_Work item_
Please copy, with no word changed, only the run of lines that opens with the line containing "أخبار الملتقى (134, 481)" and closes with the last line below.

_Provided records_
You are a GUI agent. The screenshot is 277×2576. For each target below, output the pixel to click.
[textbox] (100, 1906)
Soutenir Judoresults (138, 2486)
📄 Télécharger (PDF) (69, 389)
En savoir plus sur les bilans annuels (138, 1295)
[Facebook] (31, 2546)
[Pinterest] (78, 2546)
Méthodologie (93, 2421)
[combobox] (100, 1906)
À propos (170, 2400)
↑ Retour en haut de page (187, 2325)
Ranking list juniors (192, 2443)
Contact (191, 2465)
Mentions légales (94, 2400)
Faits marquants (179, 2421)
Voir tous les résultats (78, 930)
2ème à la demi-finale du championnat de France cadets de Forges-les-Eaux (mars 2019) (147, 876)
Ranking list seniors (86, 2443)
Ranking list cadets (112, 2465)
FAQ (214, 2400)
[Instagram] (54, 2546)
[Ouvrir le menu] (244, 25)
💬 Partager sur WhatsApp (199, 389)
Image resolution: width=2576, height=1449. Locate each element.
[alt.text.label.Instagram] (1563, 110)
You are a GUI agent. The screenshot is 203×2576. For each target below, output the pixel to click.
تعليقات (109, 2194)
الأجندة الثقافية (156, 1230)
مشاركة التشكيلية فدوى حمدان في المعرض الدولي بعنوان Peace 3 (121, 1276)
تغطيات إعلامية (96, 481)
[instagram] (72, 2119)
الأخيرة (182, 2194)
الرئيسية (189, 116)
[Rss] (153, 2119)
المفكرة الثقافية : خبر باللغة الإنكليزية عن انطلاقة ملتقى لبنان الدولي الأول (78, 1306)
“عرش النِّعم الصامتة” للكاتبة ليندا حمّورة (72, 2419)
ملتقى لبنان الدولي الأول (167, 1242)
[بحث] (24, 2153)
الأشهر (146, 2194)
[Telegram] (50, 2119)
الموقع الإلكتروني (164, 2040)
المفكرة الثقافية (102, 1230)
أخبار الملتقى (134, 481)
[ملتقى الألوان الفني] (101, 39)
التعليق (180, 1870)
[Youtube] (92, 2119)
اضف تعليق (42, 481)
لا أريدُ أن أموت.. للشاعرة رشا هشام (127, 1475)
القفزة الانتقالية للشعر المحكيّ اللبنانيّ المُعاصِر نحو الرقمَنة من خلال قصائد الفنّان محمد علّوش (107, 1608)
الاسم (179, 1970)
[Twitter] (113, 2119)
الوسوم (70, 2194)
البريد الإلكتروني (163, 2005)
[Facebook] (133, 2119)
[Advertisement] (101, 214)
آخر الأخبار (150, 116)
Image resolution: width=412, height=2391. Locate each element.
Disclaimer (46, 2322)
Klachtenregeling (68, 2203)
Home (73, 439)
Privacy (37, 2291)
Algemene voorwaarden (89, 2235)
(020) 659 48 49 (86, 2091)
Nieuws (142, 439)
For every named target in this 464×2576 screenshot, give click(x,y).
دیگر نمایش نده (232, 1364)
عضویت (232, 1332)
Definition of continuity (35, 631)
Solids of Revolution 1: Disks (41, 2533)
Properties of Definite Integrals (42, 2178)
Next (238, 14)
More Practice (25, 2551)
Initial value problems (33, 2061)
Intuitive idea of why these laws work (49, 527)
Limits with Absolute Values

_Exercise output_
أخبار الملتقى (134, 481)
[ملتقى الألوان الفني] (101, 39)
التعليق (180, 1870)
[Youtube] (92, 2119)
اضف تعليق (42, 481)
لا أريدُ أن أموت.. للشاعرة رشا هشام (127, 1475)
القفزة الانتقالية للشعر المحكيّ اللبنانيّ المُعاصِر نحو الرقمَنة من خلال قصائد الفنّان محمد علّوش (107, 1608)
الاسم (179, 1970)
[Twitter] (113, 2119)
الوسوم (70, 2194)
البريد الإلكتروني (163, 2005)
[Facebook] (133, 2119)
[Advertisement] (101, 214)
آخر الأخبار (150, 116)
Image resolution: width=412, height=2391. Locate each element.
Disclaimer (46, 2322)
Klachtenregeling (68, 2203)
Home (73, 439)
Privacy (37, 2291)
Algemene voorwaarden (89, 2235)
(020) 659 48 49 (86, 2091)
Nieuws (142, 439)
For every named target in this 464×2576 screenshot, give click(x,y).
دیگر نمایش نده (232, 1364)
عضویت (232, 1332)
Definition of continuity (35, 631)
Solids of Revolution 1: Disks (41, 2533)
Properties of Definite Integrals (42, 2178)
Next (238, 14)
More Practice (25, 2551)
Initial value problems (33, 2061)
Intuitive idea of why these laws work (49, 527)
Limits with Absolute Values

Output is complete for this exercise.